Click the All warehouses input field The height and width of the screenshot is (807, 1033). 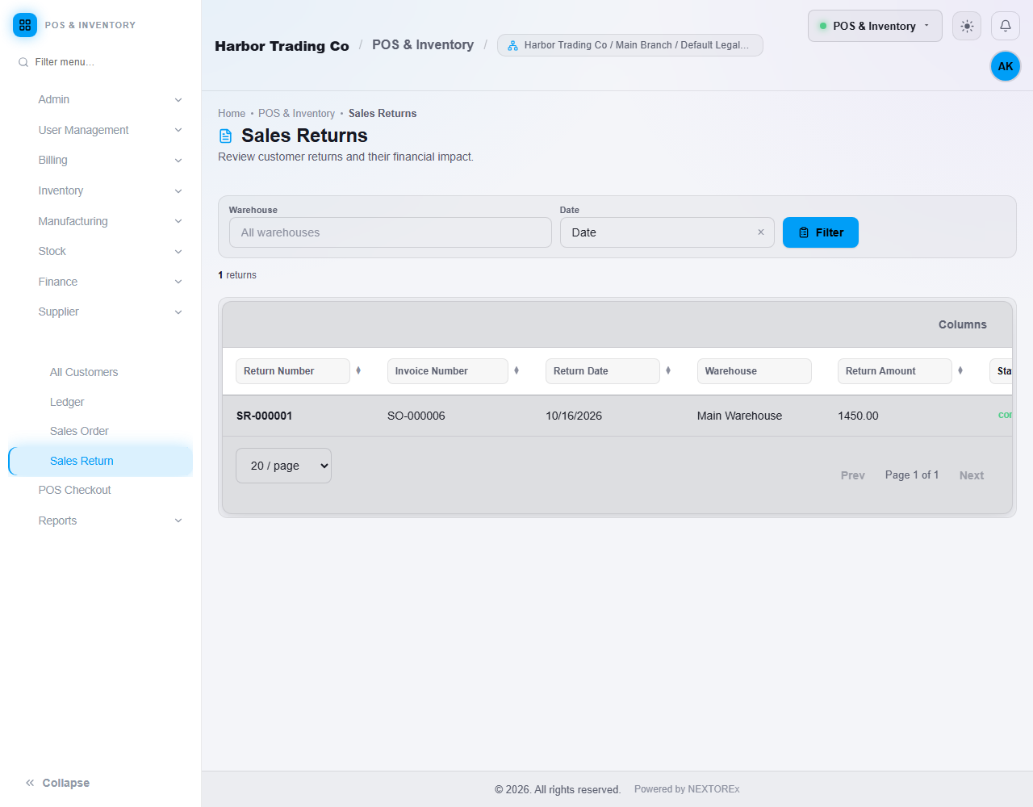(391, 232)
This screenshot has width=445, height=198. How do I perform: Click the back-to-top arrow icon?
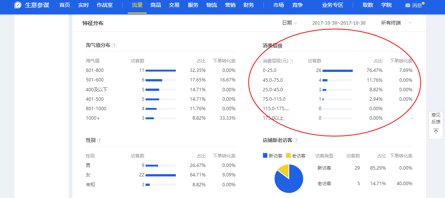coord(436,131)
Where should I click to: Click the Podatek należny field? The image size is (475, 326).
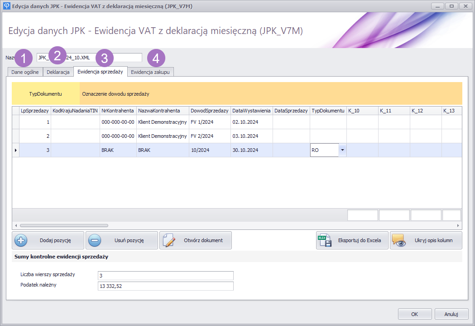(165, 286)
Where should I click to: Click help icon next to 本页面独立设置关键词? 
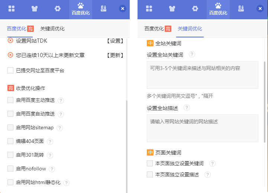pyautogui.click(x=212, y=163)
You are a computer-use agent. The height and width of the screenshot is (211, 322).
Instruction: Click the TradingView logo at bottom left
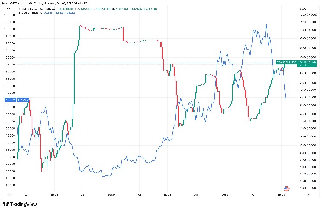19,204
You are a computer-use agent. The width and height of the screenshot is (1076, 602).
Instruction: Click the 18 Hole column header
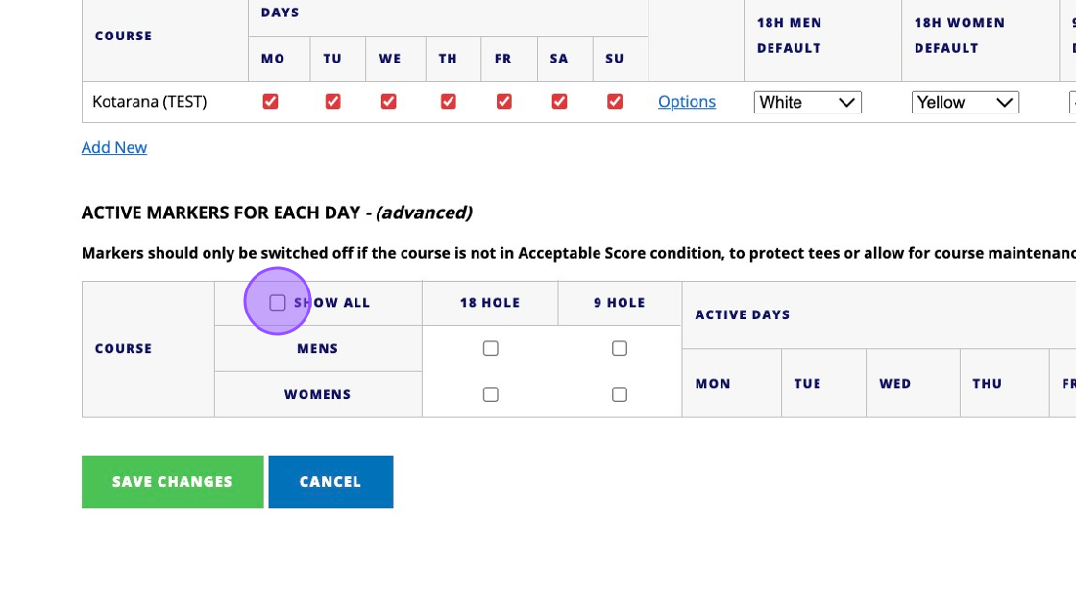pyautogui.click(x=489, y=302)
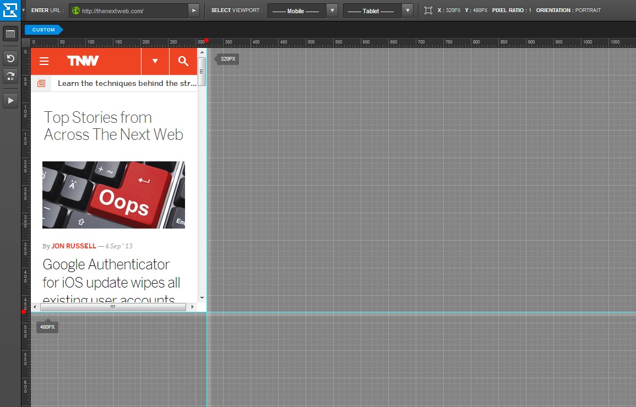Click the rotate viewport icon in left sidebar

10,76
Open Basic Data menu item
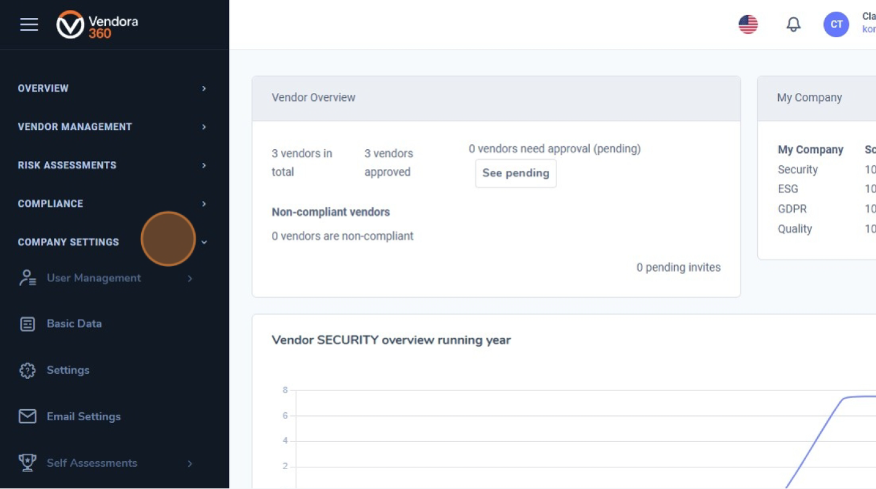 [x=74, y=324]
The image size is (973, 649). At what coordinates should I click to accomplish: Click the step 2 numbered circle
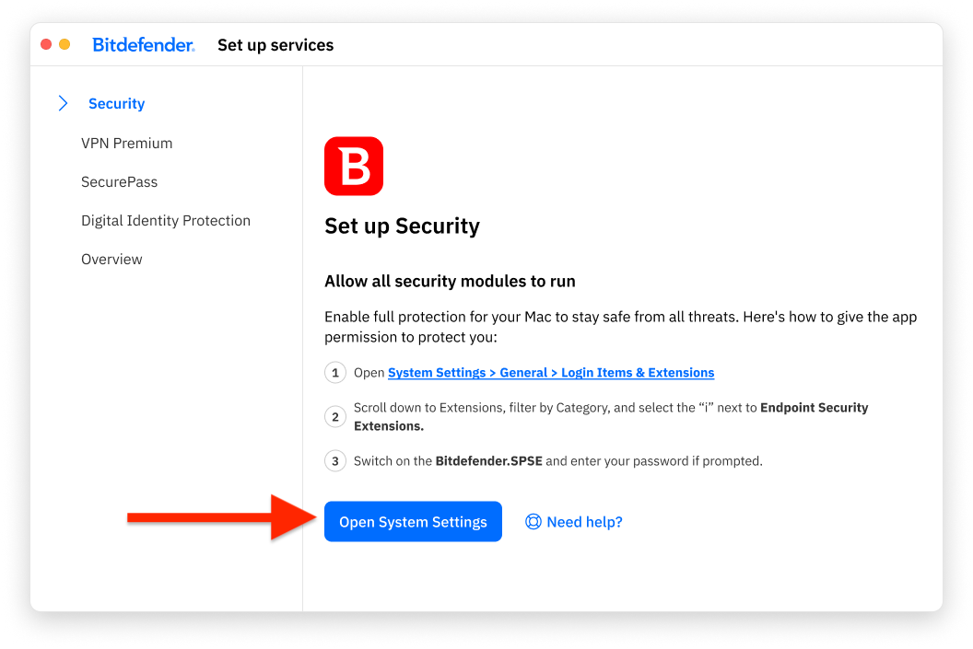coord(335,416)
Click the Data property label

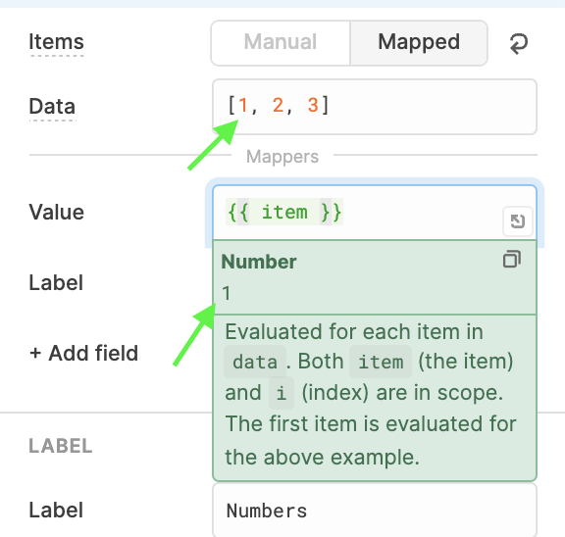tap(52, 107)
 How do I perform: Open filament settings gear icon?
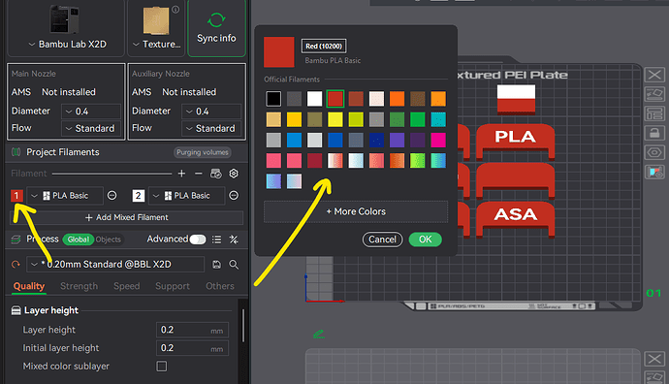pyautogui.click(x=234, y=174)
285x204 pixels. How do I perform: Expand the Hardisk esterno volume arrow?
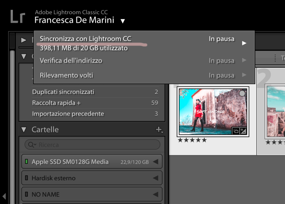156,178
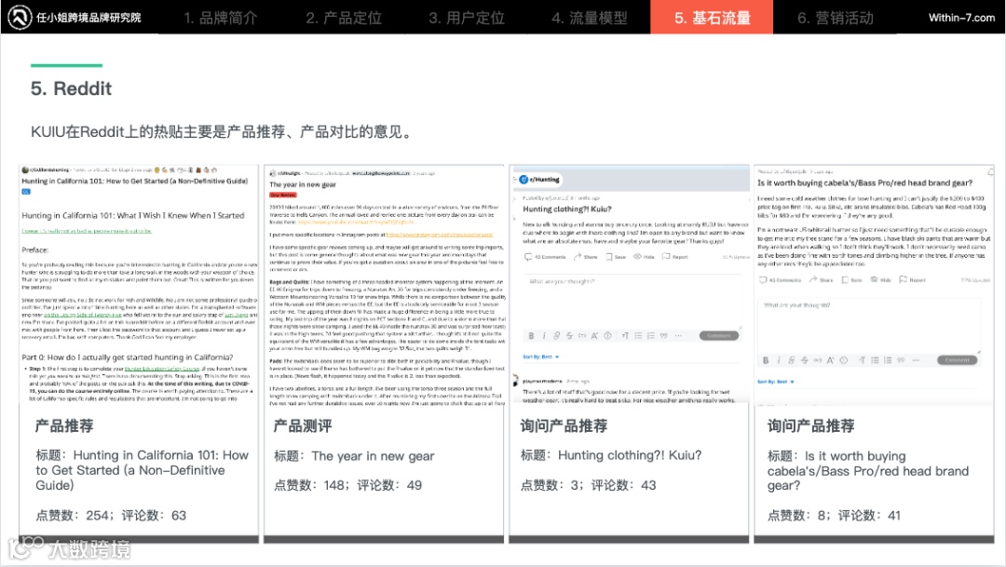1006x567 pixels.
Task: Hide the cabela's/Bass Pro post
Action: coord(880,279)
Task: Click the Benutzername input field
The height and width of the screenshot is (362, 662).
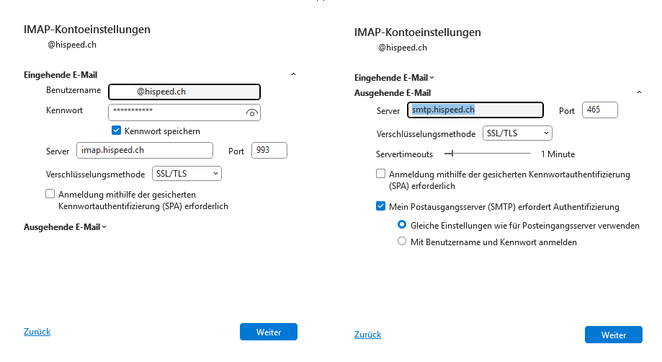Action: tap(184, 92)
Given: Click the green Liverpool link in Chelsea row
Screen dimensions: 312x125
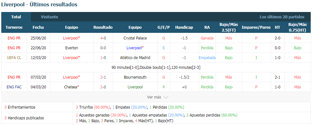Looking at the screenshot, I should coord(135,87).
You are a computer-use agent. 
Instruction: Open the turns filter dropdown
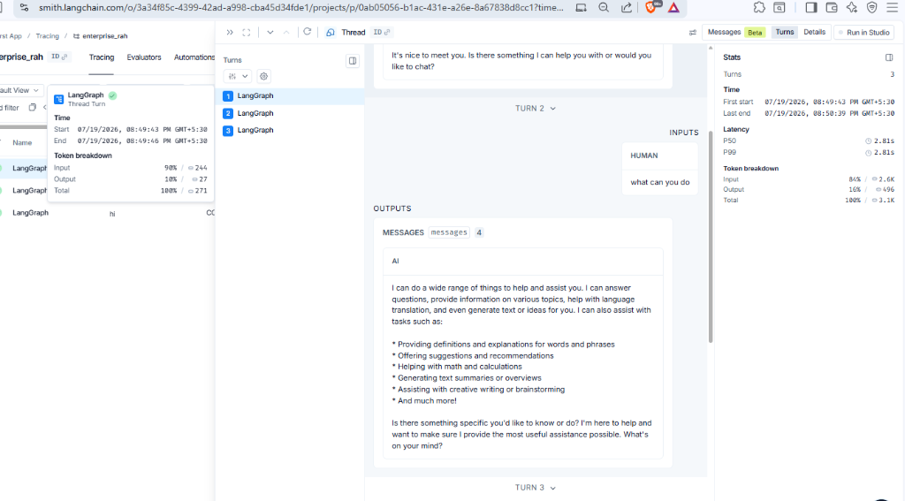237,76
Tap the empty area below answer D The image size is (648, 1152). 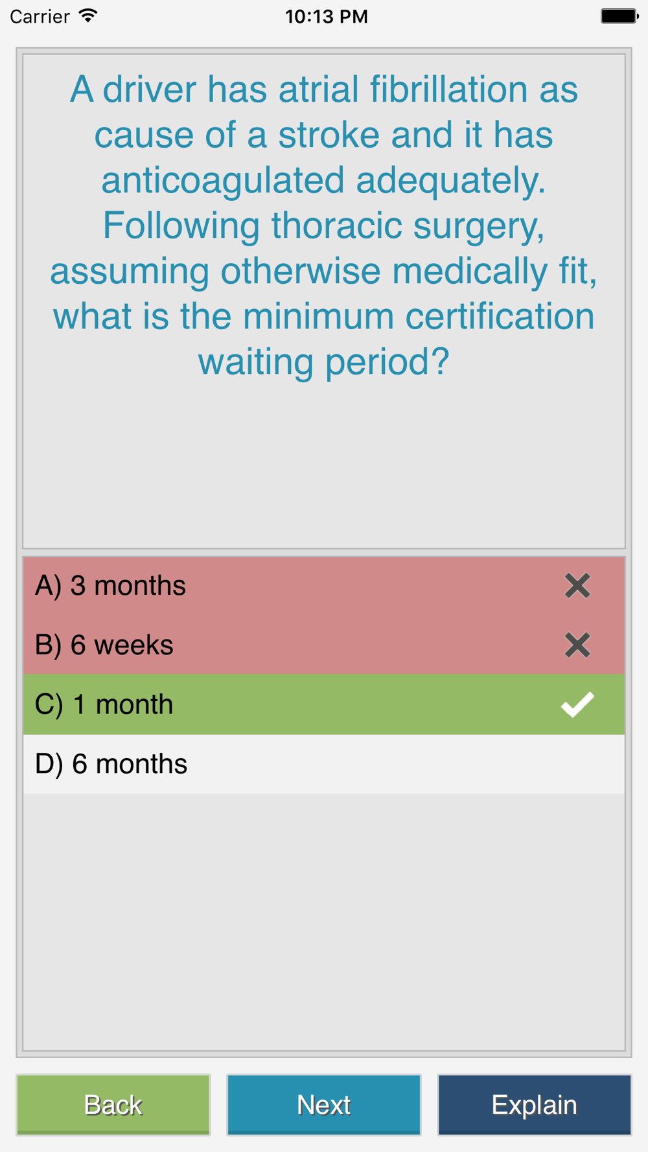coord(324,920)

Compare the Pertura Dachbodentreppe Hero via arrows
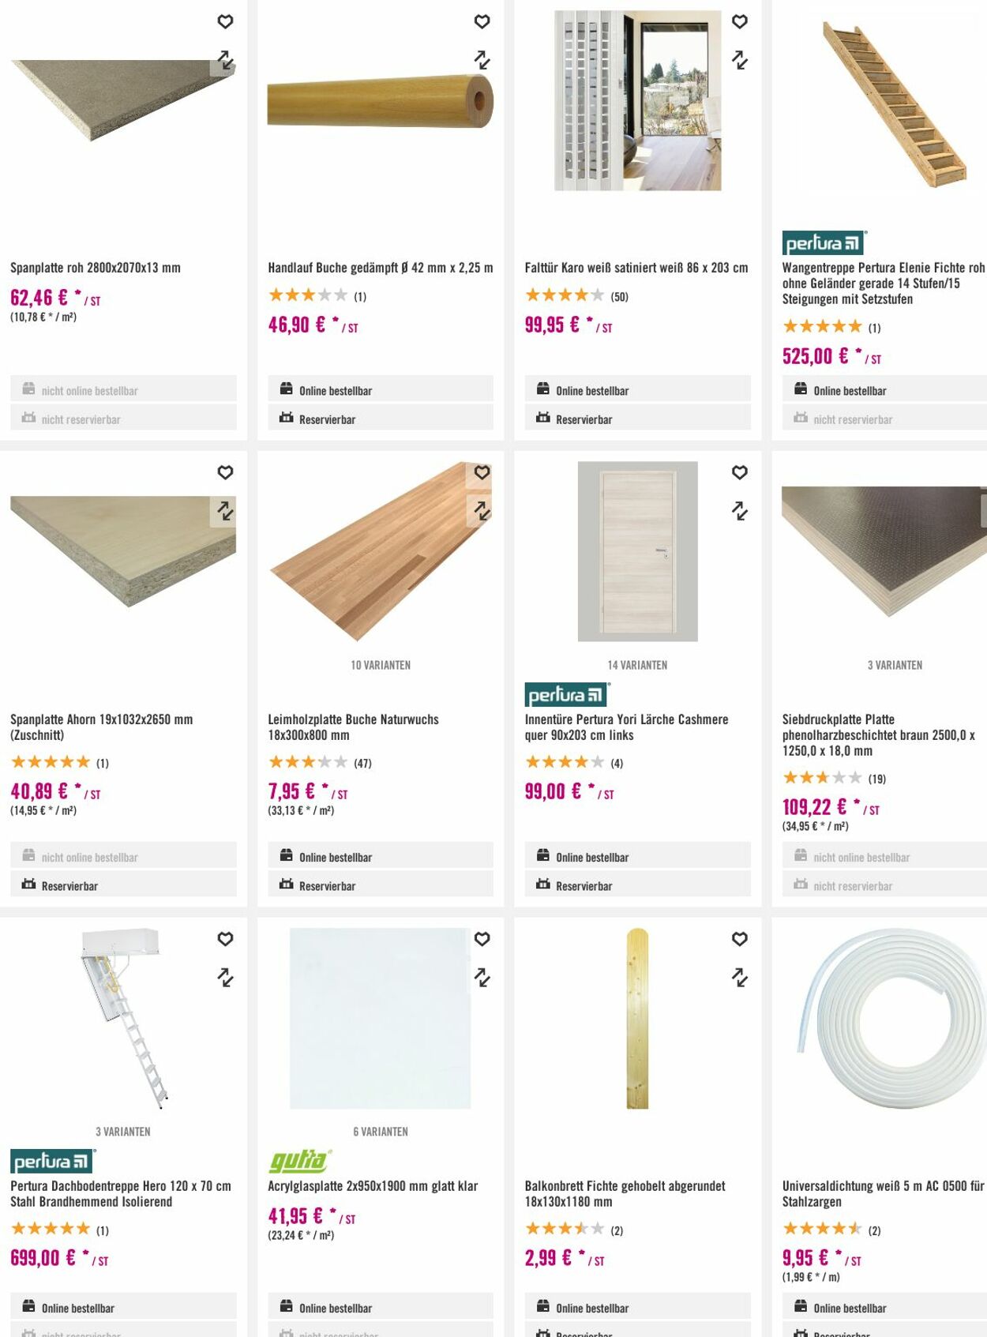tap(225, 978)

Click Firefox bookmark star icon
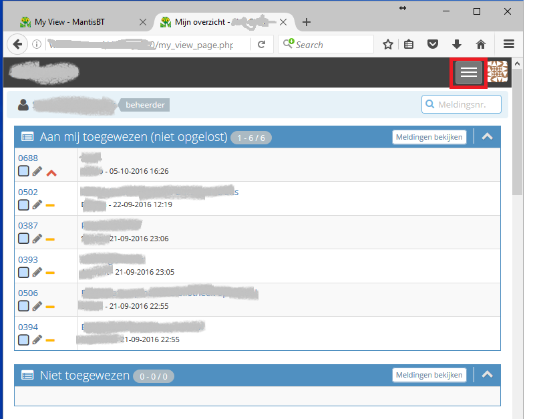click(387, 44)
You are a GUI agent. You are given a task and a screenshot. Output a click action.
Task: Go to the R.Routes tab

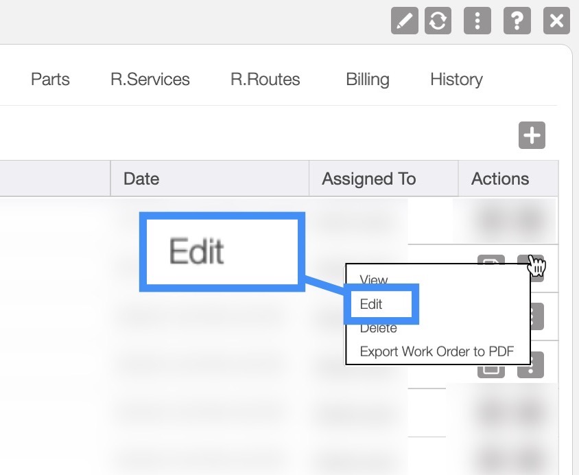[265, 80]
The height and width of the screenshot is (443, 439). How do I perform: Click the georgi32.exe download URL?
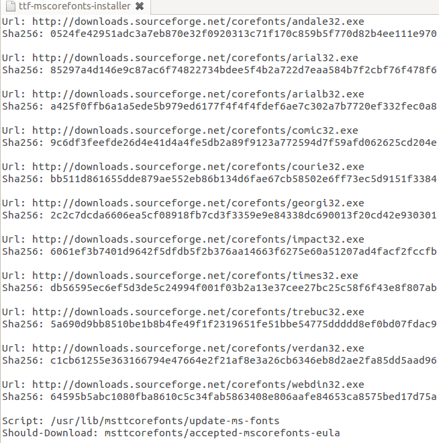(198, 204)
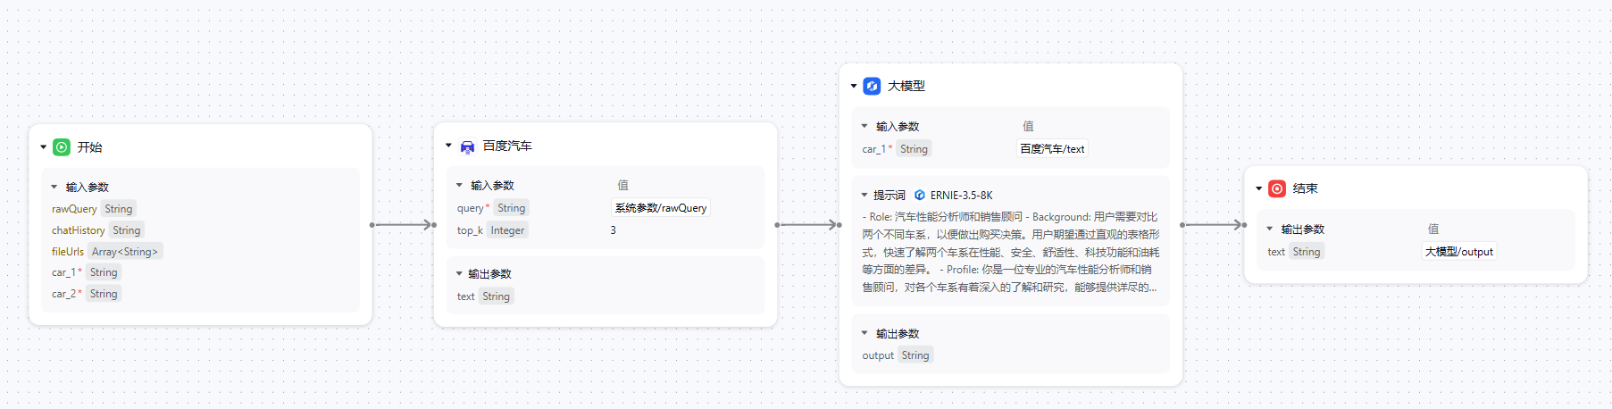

+--

**What you are asked to do**
Find the line containing "Click Firefox bookmark star icon", then extract it and every line after it to the end of the data above, exactly and nothing else, without pictures.

**Reply to the exercise**
Click Firefox bookmark star icon
click(387, 44)
You are a GUI agent. You are given a task and a screenshot. Output a click action.
Task: Go to the R.Routes tab

[265, 80]
The height and width of the screenshot is (443, 439). How do I perform: Click the georgi32.exe download URL?
(198, 204)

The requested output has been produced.